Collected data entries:
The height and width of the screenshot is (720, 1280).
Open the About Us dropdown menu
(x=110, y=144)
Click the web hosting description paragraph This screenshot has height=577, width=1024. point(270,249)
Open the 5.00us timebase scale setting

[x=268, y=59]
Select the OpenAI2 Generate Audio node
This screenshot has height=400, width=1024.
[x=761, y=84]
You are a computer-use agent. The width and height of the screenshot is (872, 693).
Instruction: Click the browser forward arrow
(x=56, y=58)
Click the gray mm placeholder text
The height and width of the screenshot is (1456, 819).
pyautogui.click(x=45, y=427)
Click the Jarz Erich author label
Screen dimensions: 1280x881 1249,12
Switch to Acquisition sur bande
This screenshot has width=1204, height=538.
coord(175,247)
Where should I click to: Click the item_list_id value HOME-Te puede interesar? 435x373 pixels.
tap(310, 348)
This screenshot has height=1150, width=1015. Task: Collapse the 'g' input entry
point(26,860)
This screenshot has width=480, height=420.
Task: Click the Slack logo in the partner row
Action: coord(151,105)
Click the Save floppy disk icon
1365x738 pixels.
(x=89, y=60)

■ **Problem description**
Start at the first line and transcribe the data exactly through the last.

■ **Answer area**
The height and width of the screenshot is (720, 1280).
Open the About Us dropdown menu
(x=110, y=144)
Click the web hosting description paragraph This screenshot has height=577, width=1024. point(270,249)
Open the 5.00us timebase scale setting

[x=268, y=59]
Select the OpenAI2 Generate Audio node
This screenshot has height=400, width=1024.
[x=761, y=84]
You are a computer-use agent. The width and height of the screenshot is (872, 693).
Instruction: Click the browser forward arrow
(x=56, y=58)
Click the gray mm placeholder text
The height and width of the screenshot is (1456, 819).
pyautogui.click(x=45, y=427)
Click the Jarz Erich author label
Screen dimensions: 1280x881 1249,12
Switch to Acquisition sur bande
This screenshot has width=1204, height=538.
coord(175,247)
Where should I click to: Click the item_list_id value HOME-Te puede interesar? 435x373 pixels.
tap(310, 348)
This screenshot has height=1150, width=1015. Task: Collapse the 'g' input entry
point(26,860)
This screenshot has width=480, height=420.
Task: Click the Slack logo in the partner row
Action: coord(151,105)
Click the Save floppy disk icon
1365x738 pixels.
(x=89, y=60)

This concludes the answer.